Thursday, March 19, 2009

"It's Not Rocket Science" by DeAnander

DeAnander has taught me a lot about alternatives to our current industrial food system. I think of her as Michael Pollan, Wendell Berry, and Alice Waters rolled into one. Her latest post is a gem.

We’re all familiar with the myth: we learned it in school. It goes something like this:
Once Upon a Time, in the 1960’s, a crew of brilliant whitefellas in lab coats Saved the World by revolutionising farming and eliminating world hunger. Their new, advanced mechanical/chemical farming methods — vast areas of monocrop, heavy tractors, giant combines, tonnes of artificial pesticides and fertilisers — and their new, improved, superior hybridised crops increased yields tenfold and more. Without industrial farming, billions would starve, even though other billions would be re-sentenced to the short lives of brutal, backbreaking toil from which they were rescued by industrial/mechanised farming. Therefore, anyone who advocates organic or “sustainable” farming practise is some kind of heartless elitist who wants billions to starve and the rest to live as dawn-to-dusk field slaves — for this is what will happen if we do not continue and expand the highly successful [and highly profitable, for everyone except farmers and eaters] model of industrial/corporate farming. There is no other way to feed ourselves. If there are “external costs” of the industrial farming system, we will just have to accept them.

That’s what I was taught in school — and probably you were too, if the subject of agriculture was even mentioned during your school years.
The real story — slowly emerging now into public discourse, in bits and pieces, in a mosaic of books, documentary films, research, nationalist and peasant movements, grassroots efforts — is a lot more ambiguous and complicated. Did agricultural productivity really rise as a result of industrial farming methods? Well, yes and no; it depends how you measure productivity. Was hunger really eliminated by the so-called Green Revolution of the 1960’s? Obviously not, since billions are going hungry worldwide today. How effective were the new artificial pesticides and fertilisers really? And what are the long-term consequences of their use? On what theories was this shift in agriculture based, and who benefited most, and what other agendas were on the table (or under it) at the time? And most urgently perhaps — as we measure the annual loss of topsoil, the reduced nutritional value of industrially-farmed food, and the many risks to food security posed by massively centralised and fossil-fuel-dependent food production — is there any other way to feed ourselves? If the answer is Yes, and any other approach to farming and food is capable of feeding us, then these two (or more) competing models of farming which should be examined and evaluated. But if the answer is No, then we are indeed the captives of an irrevocable choice made sometime in the 1930’s and 1940’s, with no way out.
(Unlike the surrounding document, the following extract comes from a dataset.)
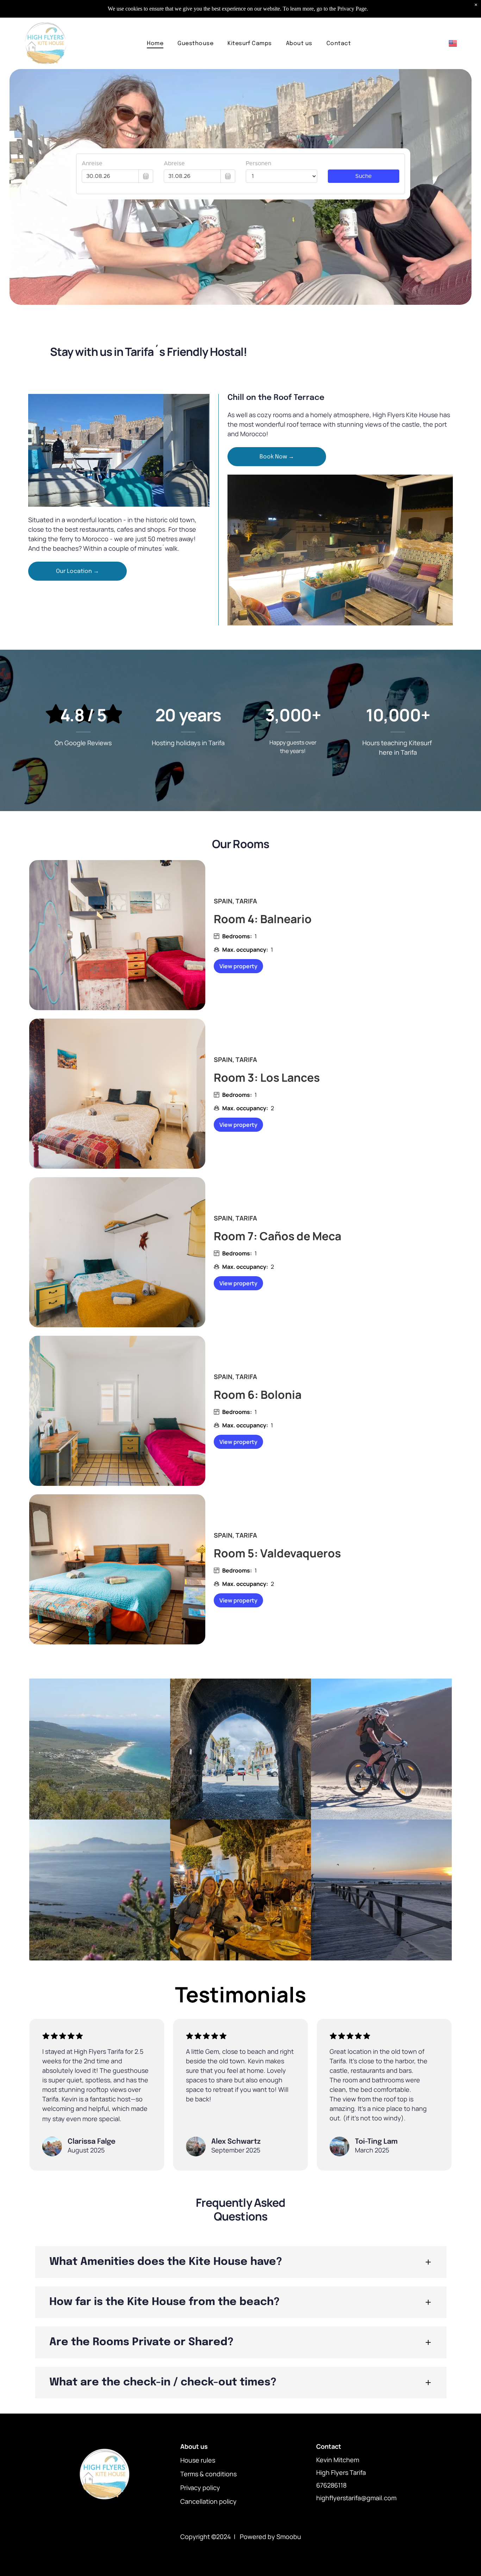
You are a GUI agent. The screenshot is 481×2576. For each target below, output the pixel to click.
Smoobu (288, 2536)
Hunger is not inevitable. Factory farming is not inevitable. Low-quality, tasteless, contaminated food is not inevitable. Repeated “food scares” are not inevitable. Soaring public health costs are not inevitable. Another and better food system is eminently possible — now, not ten years from now or after some promised, imaginary “scientific breakthrough”. It is possible right now, today — in our own backyard(s).
What are we waiting for?
I'd encourage you to read the rest. It's brilliant.

1 comment:

H2 said...

Thanks for this, Bruce. And you're right--DeAnander's complete post is well worth reading.

In honor of this first spring day, I'm going out to plant cress in the ground right now.